"La carrera de Brittany": manual didáctico del empoderamiento
La ópera prima del dramaturgo estadounidense Paul Downs Colaizzo intenta “complacer a la audiencia” todo el tiempo y de diversas maneras.
No es extraño que La carrera de Brittany haya ganado el premio del público en el Festival de Sundance: en su ADN pueden hallarse fácilmente los genes de aquello que la crítica cinematográfica suele llamar crowdpleaser. Es que la ópera prima del dramaturgo estadounidense Paul Downs Colaizzo intenta “complacer a la audiencia” todo el tiempo y de diversas maneras. En principio, con un personaje construido para generar alternativamente simpatía y un ligero rechazo, abrazando finalmente todas y cada una de sus zonas erróneas y luminosas. Basada libremente en una compañera de cuarto del realizador durante sus años de estudio, Brittany es una neoyorquina por adopción de 27 años que un buen día, luego de una visita al médico, cae en la cuenta de que su vida se parece en poco y nada a todo lo que había soñado. Tampoco es que el día a día sea un desastre absoluto, pero su carrera profesional se encuentra estancada, la vida nocturna y las borracheras de fin de semana han comenzado a pesarle, y el sobrepeso que acaban de diagnosticarle le confirma clínicamente lo que ya pensaba sobre su aspecto y estado físico.

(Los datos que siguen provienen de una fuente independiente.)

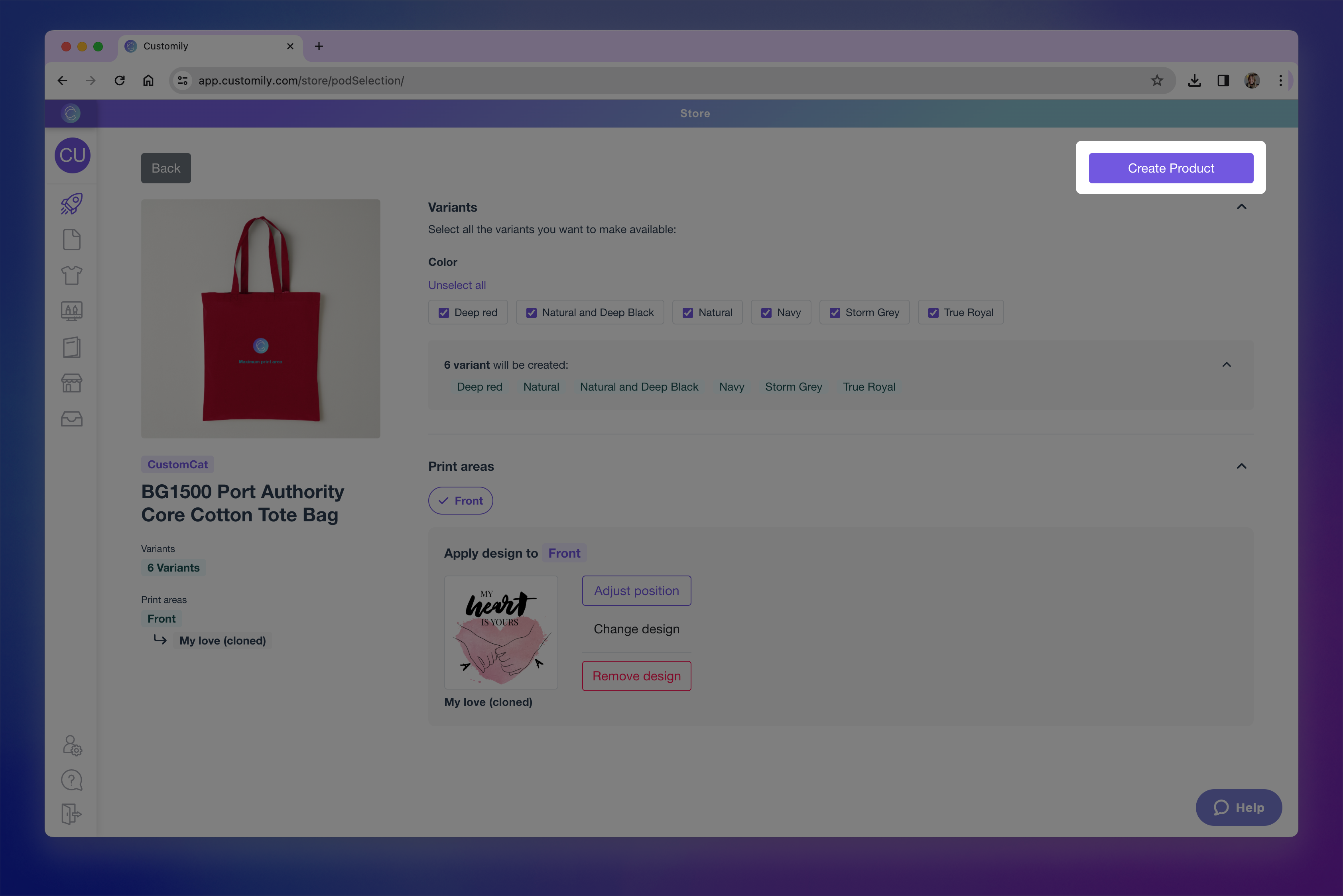The height and width of the screenshot is (896, 1343).
Task: Click the My love cloned design thumbnail
Action: (501, 632)
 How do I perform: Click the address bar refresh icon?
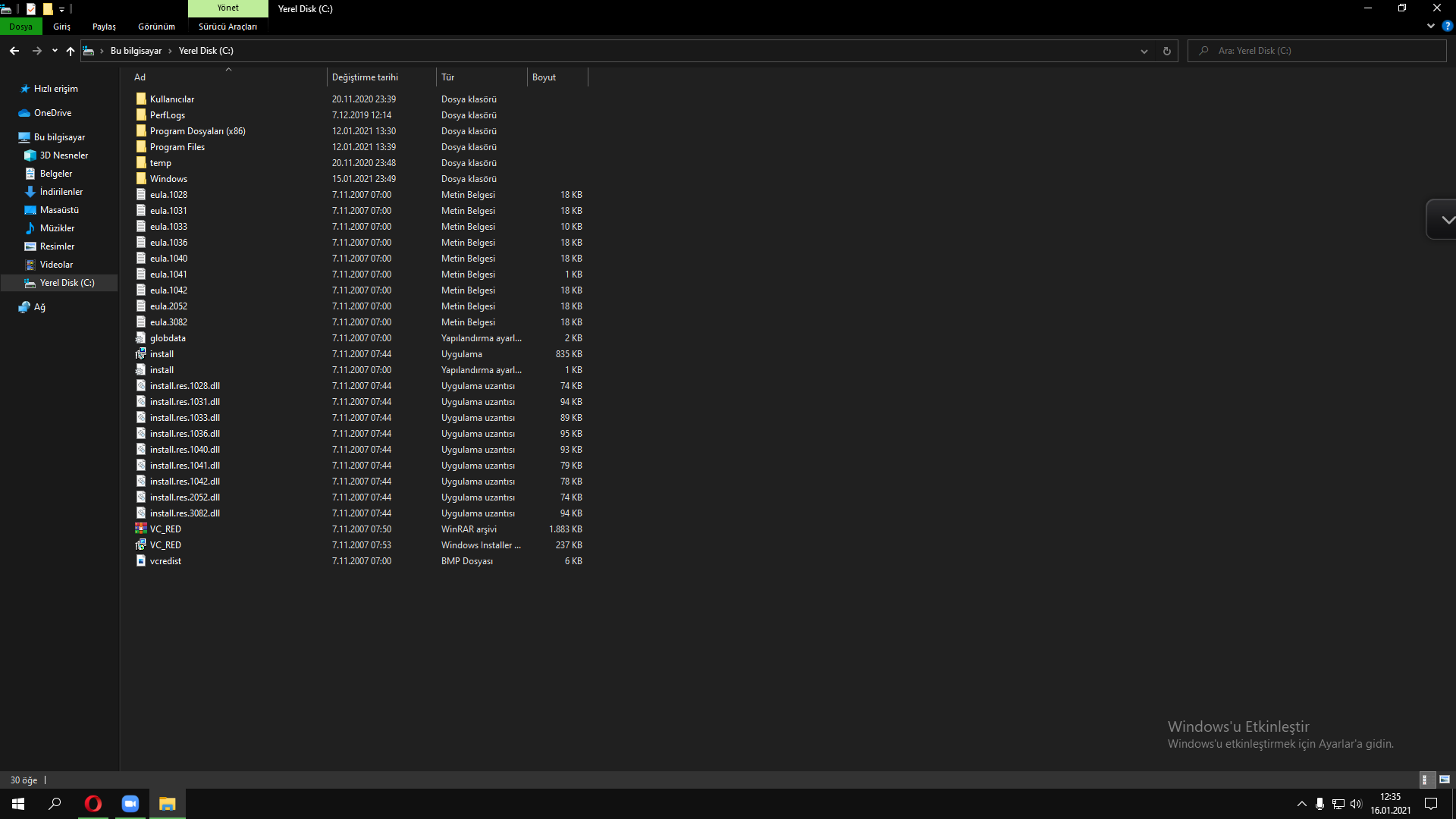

“Todos los cuerpos son hermosos”, responde la protagonista, a la defensiva, previniendo al doctor (e, indirectamente, al espectador) de que esta no será una película “incorrecta”. Brittany tiene razón, desde luego, pero la presión arterial, el colesterol y la posibilidad de un hígado graso indican que la masa corporal está definitivamente fuera de los rangos normales. Corte a un primer entrenamiento físico, en el cual trotar cien metros se transforman para la heroína en poco menos que un calvario. En su debut en un papel protagónico, la comediante Jillian Bell, exguionista de SNL y actriz secundaria en varias docenas de títulos, le pone garra y emoción a un personaje cuya transformación –física y emocional– la lleva de ser una “gordita divertida” (Brittany dixit) al borde de la depresión a una joven en control de su vida. Ayudada por algunos retoques prostéticos, Bell atraviesa los primeros dos trimestres del cambio con una seguidilla de recaídas y golpes; es en esta primera etapa que el guion del propio Colaizzo logra dar algunas de las mejores notas, en particular cuando recurre a los personajes secundarios como motor para el humor.
Luego llegará la crisis: Brittany tiene un problema grave y es la imposibilidad de dejarse ayudar por aquellos que la quieren bien, ya sea por autoindulgencia o soberbia disfrazada de otra cosa. Ya transformada en una runner “de verdad”, un problema físico le impide participar de la ansiada Maratón de Nueva York, excusa para el regreso al terruño y a su familia cercana. A partir de ese momento, la historia parecería haber pasado por el tamiz de algún software automático de escritura de relatos: todos y cada uno de los pasos previsibles hacia el final feliz y aleccionador –“inspirador”, esa palabrita– se cumplen a rajatabla, eliminando los elementos de frescura que el film había sabido conseguir. Esa sensación de marcha en piloto automático, sumada a las ostensibles tildes en varios casilleros de la corrección política (el matrimonio de hombres con hijos, las parejas interraciales, la tolerancia entendida como forma de autocontrol), terminan transformando a La carrera de Brittany en una suerte de manual didáctico de empoderamiento que llega a la imprenta con el furor del converso.